EXERCISE DESCRIPTION. When the string "agent" occurs in a line of the listing below, return that line.

INPUT DATA.

*** Begin section ***

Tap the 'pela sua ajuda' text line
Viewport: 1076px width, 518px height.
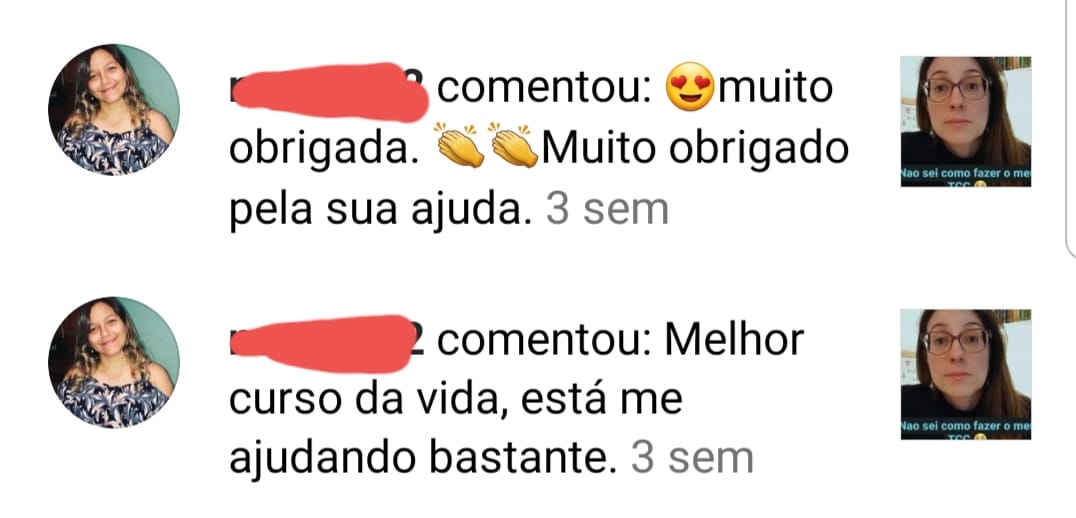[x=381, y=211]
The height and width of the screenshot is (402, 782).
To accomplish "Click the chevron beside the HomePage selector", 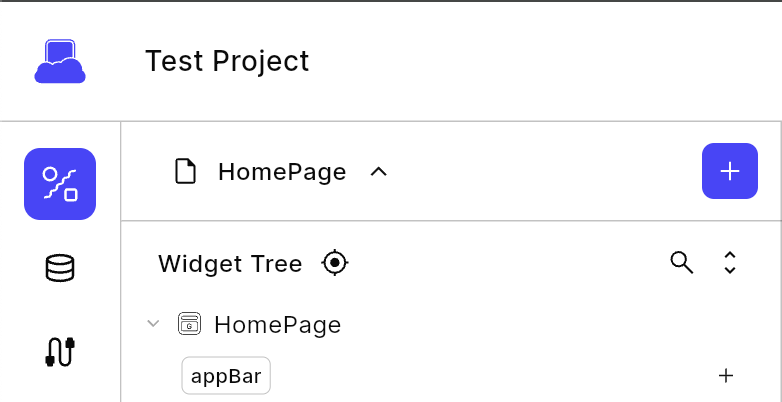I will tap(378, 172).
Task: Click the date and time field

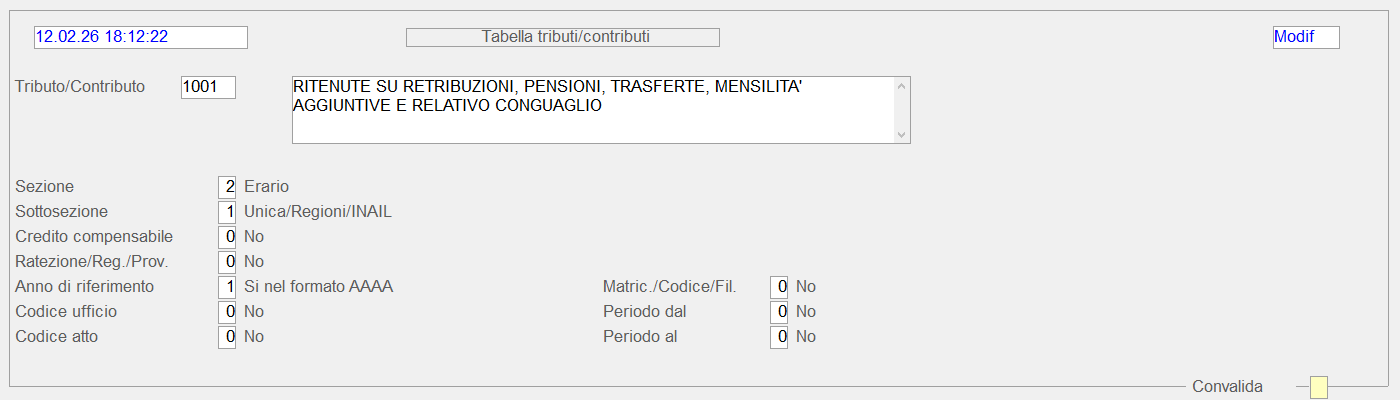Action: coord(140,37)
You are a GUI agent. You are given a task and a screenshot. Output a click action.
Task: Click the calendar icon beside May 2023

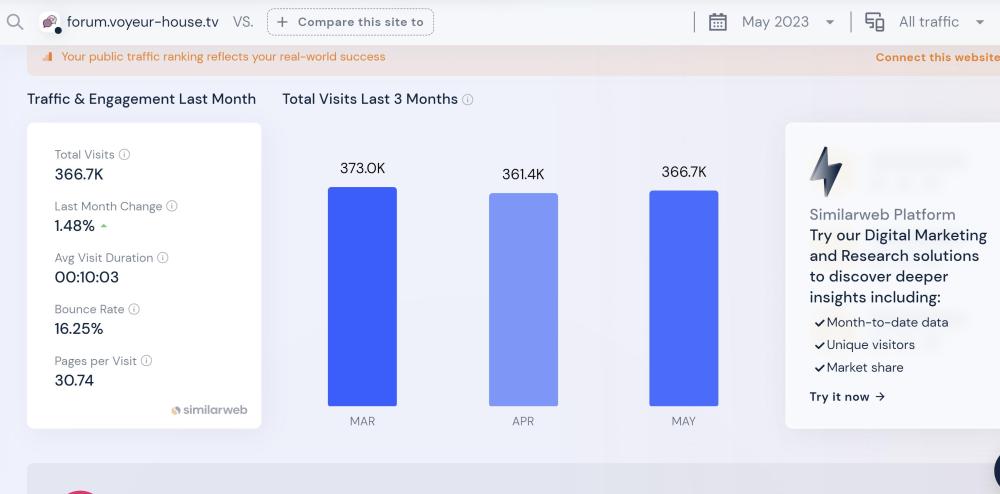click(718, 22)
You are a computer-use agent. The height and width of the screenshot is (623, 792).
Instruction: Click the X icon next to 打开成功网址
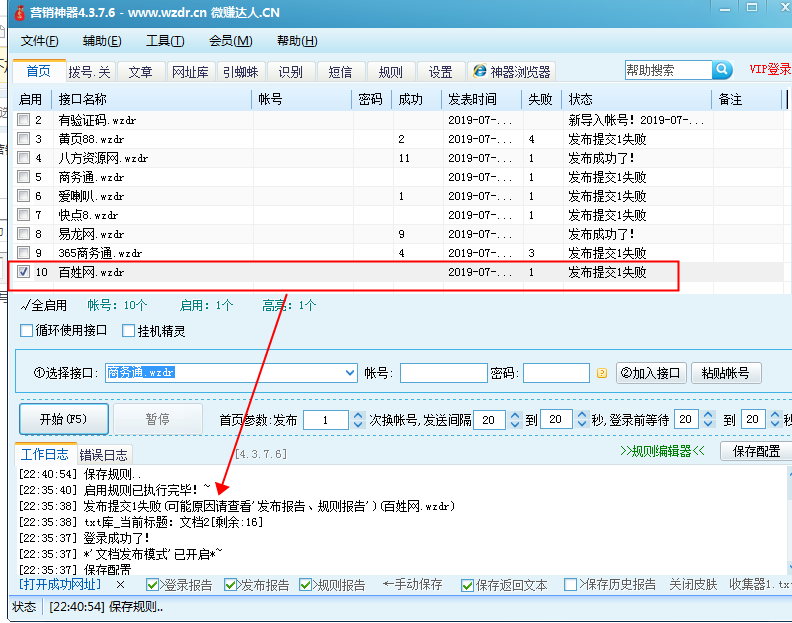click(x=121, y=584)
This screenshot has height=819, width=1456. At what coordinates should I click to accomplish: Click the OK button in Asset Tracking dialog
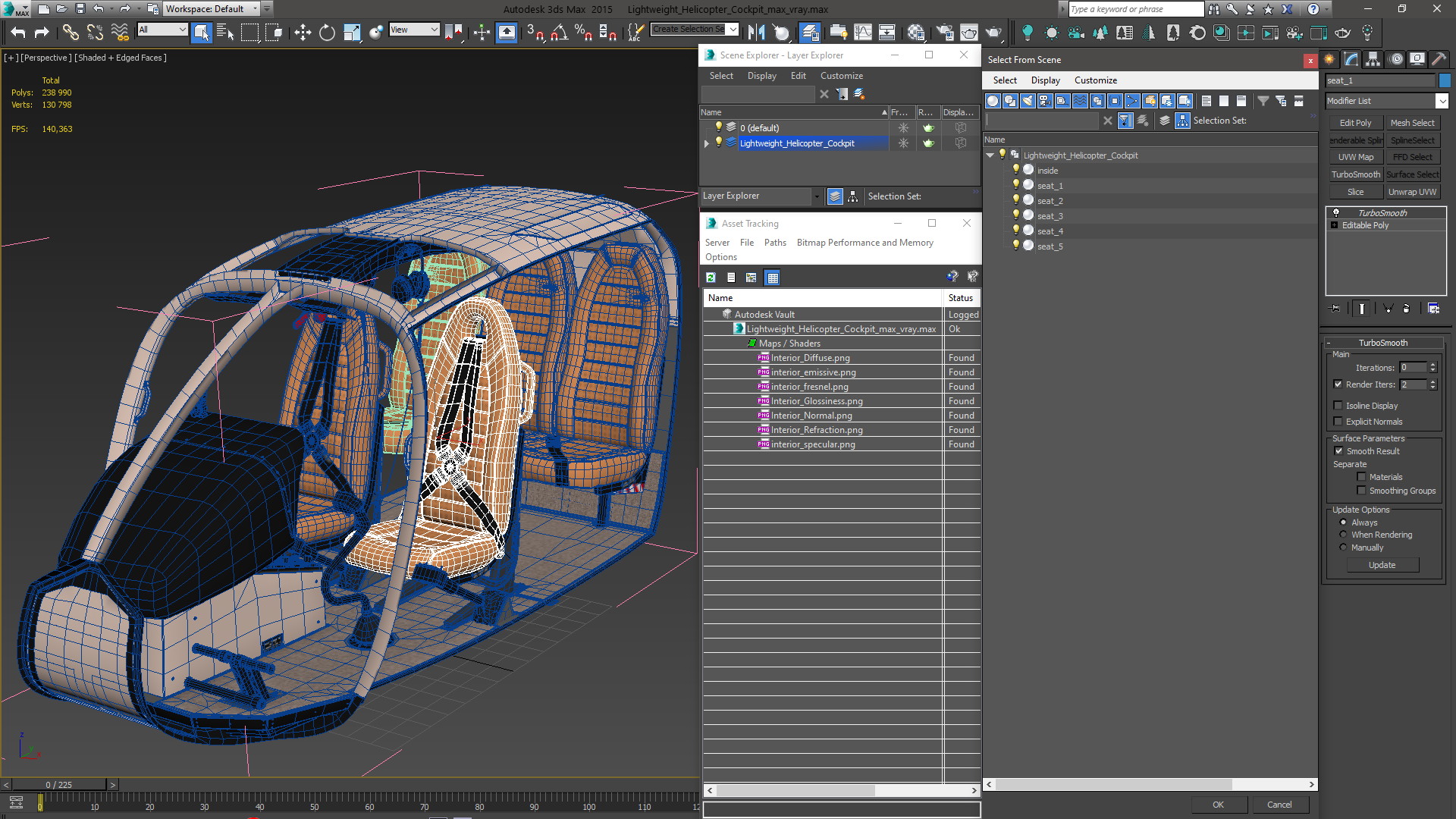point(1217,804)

*** End section ***
*** Begin section ***

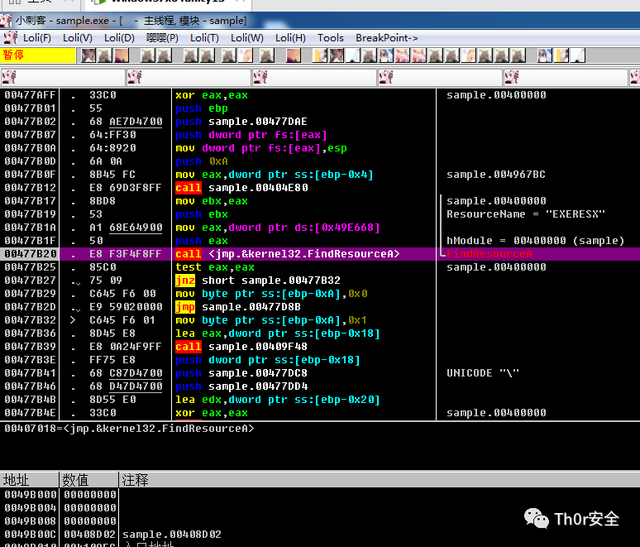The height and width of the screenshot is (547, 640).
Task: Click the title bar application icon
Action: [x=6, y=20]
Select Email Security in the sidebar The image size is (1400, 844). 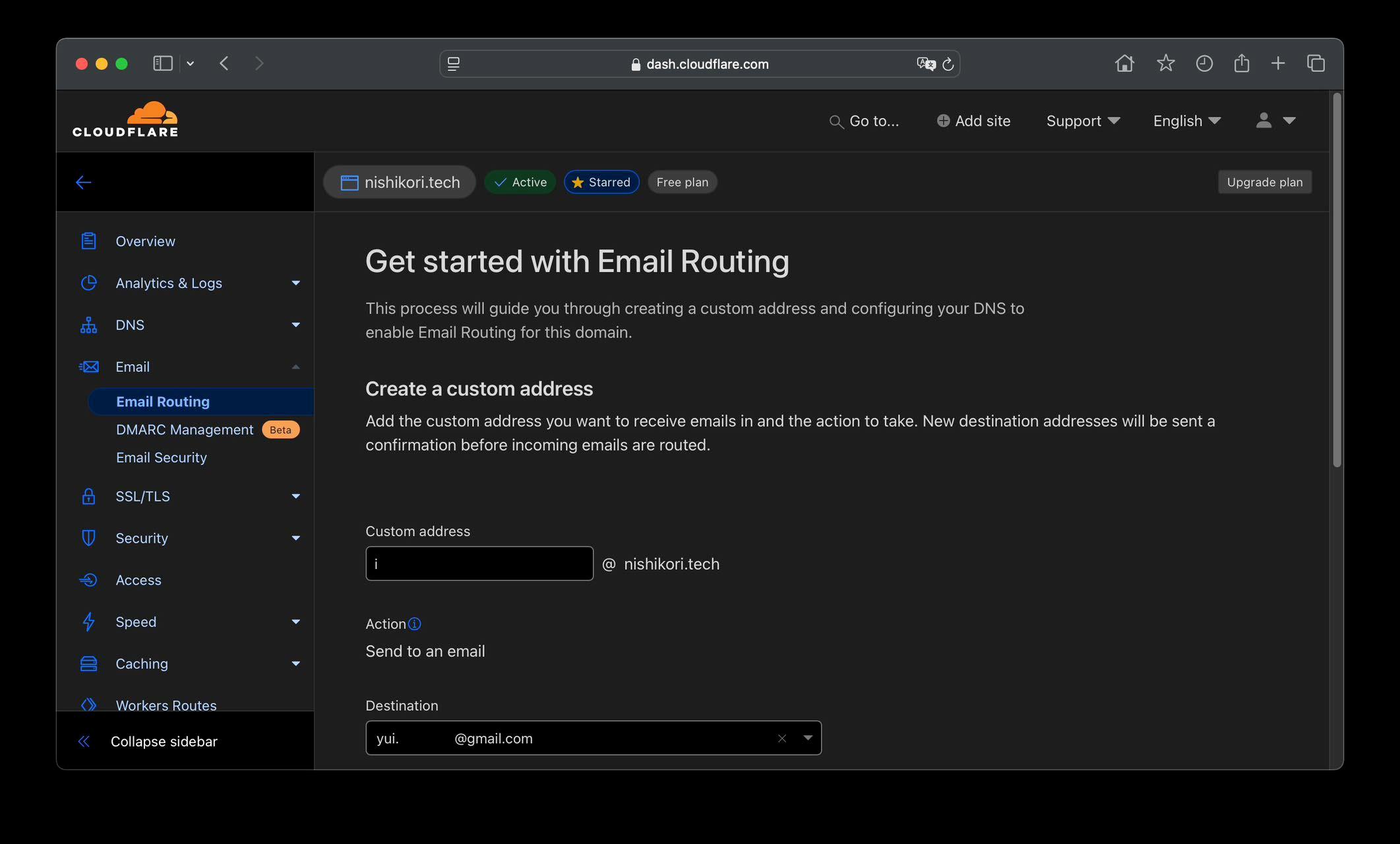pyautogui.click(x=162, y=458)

*** End section ***

REPLY.
You are a GUI agent. You are given a task and a screenshot. Output a click action.
You are a computer-use agent. The height and width of the screenshot is (623, 792).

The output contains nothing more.